Could black holes resemble cold neutrino stars? A question about falling into a "neutrino star" led me to think about the physics of such an object, and to discover that there are already papers on the subject.(2000 2001)
I was struck by the way in which a cold neutrino star resembles a slowly evaporating black hole. The neutral-current (Z boson) interactions between the neutrinos should lead to a very slow production rate of other particle species, and when charged particles recombine as a photon, it will radiate away. It reminds me of Hawking radiation. 
So now I am wondering just how far the resemblance goes. Could the end-state of gravitational collapse be a cold gas of fermions, held apart by Pauli exclusion, and dominated by the fermion species that interacts the least? I'm not sure how to think about the event horizon in this picture, but maybe the "fuzzball" hypothesis applies. 
edit: Another thing that struck me, is that falling into a cold neutrino star is like crossing the event horizon of a large black hole; nothing happens at first, because interactions are so weak. So it simulates the equivalence principle at the horizon, yet also has an enormous entropy. 
 A: This is an odd question. I have not read the referenced papers. I will agree that in principle it is possible to have a condensate of neutrinos. It is not at all clear to me how this can evolve into being. 
This is related to the question on whether one could stand on a neutrino star. First off neutrinos only interact by the weak interaction and gravity. They do not interact by the nuclear strong force or the electromagnetic force. This means that neutrinos do not interact with things readily, and one has to have lots of detector material to get a signature of a weak interacting neutrino out of many trillions that pass through every few seconds.

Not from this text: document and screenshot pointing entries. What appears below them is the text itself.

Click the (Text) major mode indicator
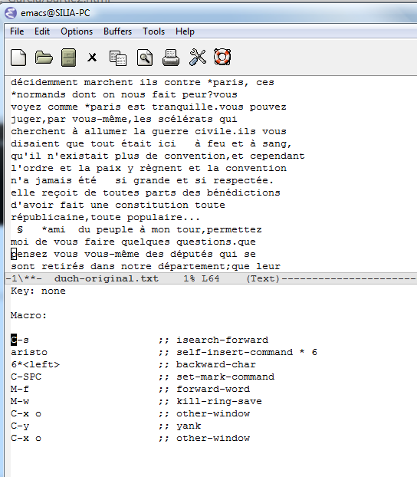 click(x=263, y=278)
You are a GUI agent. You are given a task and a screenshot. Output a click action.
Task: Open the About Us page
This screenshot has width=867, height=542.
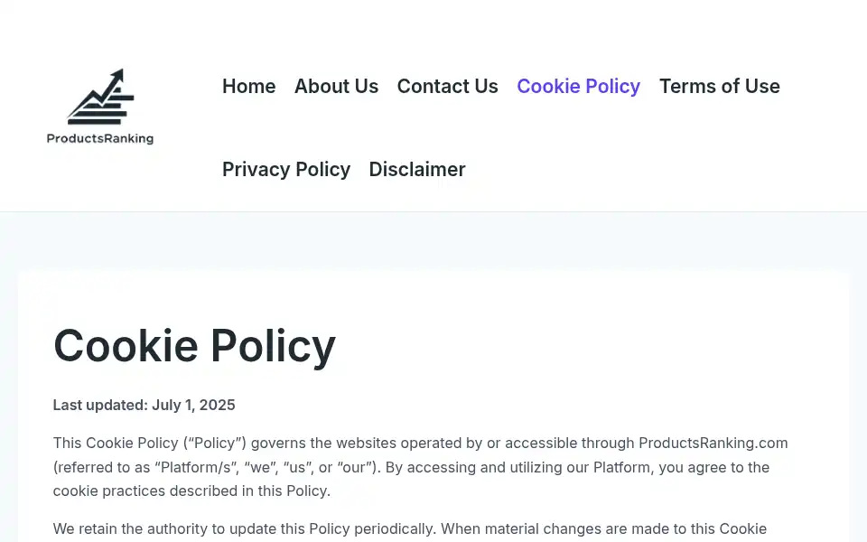pos(336,87)
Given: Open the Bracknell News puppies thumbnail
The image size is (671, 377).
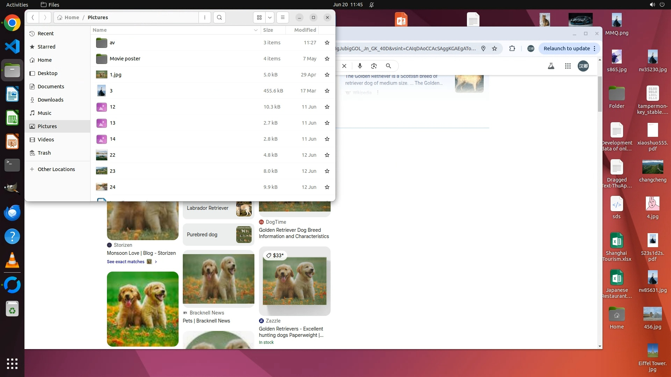Looking at the screenshot, I should pos(218,279).
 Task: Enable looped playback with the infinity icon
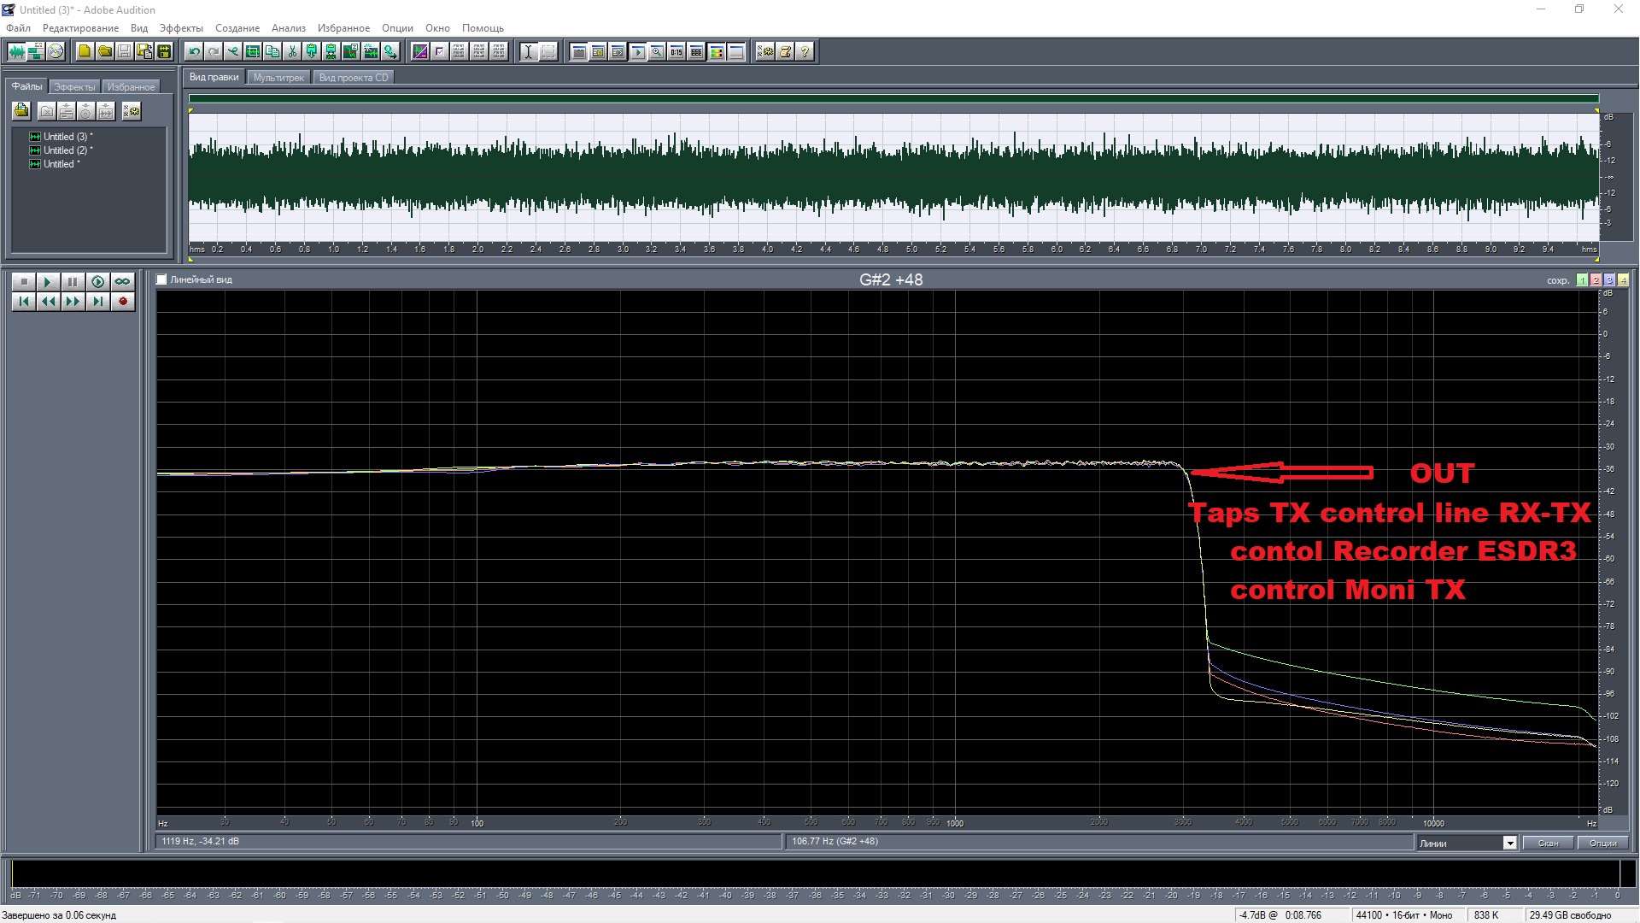coord(122,281)
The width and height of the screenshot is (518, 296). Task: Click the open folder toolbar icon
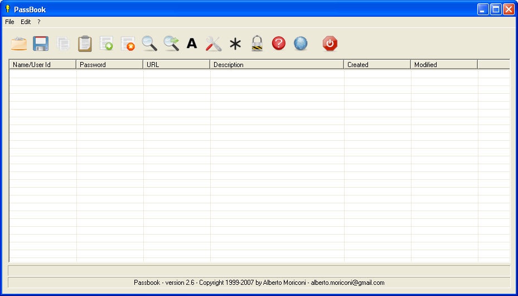pyautogui.click(x=19, y=44)
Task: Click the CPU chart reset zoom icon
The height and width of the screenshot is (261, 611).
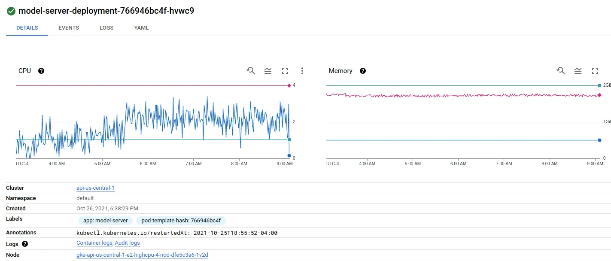Action: pyautogui.click(x=251, y=71)
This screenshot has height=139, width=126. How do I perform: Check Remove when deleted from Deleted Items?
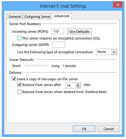point(19,92)
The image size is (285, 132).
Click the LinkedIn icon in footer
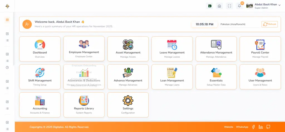[x=261, y=127]
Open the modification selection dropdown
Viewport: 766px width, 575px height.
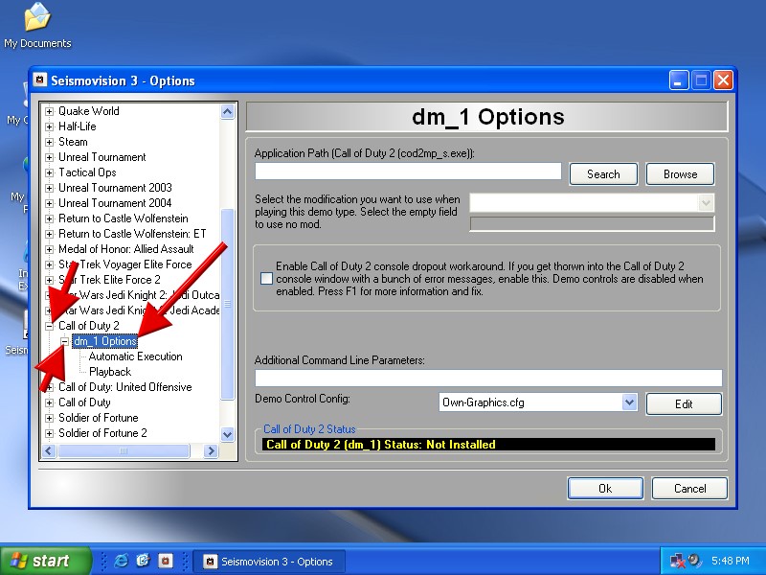[x=707, y=202]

Largely this would suggest that virtually anything would pass through a neutrino star, light or material bodies. Based on that it would mean if you tried to stand on a surface of a neutrino star you would start to fall through it to the center and emerge out the other side. 

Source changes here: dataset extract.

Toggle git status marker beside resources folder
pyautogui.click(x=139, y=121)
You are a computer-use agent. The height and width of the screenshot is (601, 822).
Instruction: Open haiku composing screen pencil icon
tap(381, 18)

A condensate of neutrinos would at first detection by its gravitational influence appear similar to a black hole. It would be this invisible object that has certain gravitational influences. If it is dense enough it might even have an accretion disk from another star. However, something odd would be noticeable. The material in the accretion disk would enter this object and either fly out or remain in it. So the neutrino star would be a bunch of cold neutrinos with a lot of hot matter where the two systems are very weakly interacting with each other. At this point the difference with a black hole would be noticeable. 
A black hole has an event horizon, or as Hawking now sees it an apparent horizon that is close to looking like an event horizon, where stuff crosses it and it removed from the outside world. All the outside world can see of an object approaching a black hole is an immense time dilated and red shifted signature from the object as it approaches the horizon. In effect anything approaching a black hole is "winked out" by red shift and it is lost. This is very different from what a putative neutrino star might look like.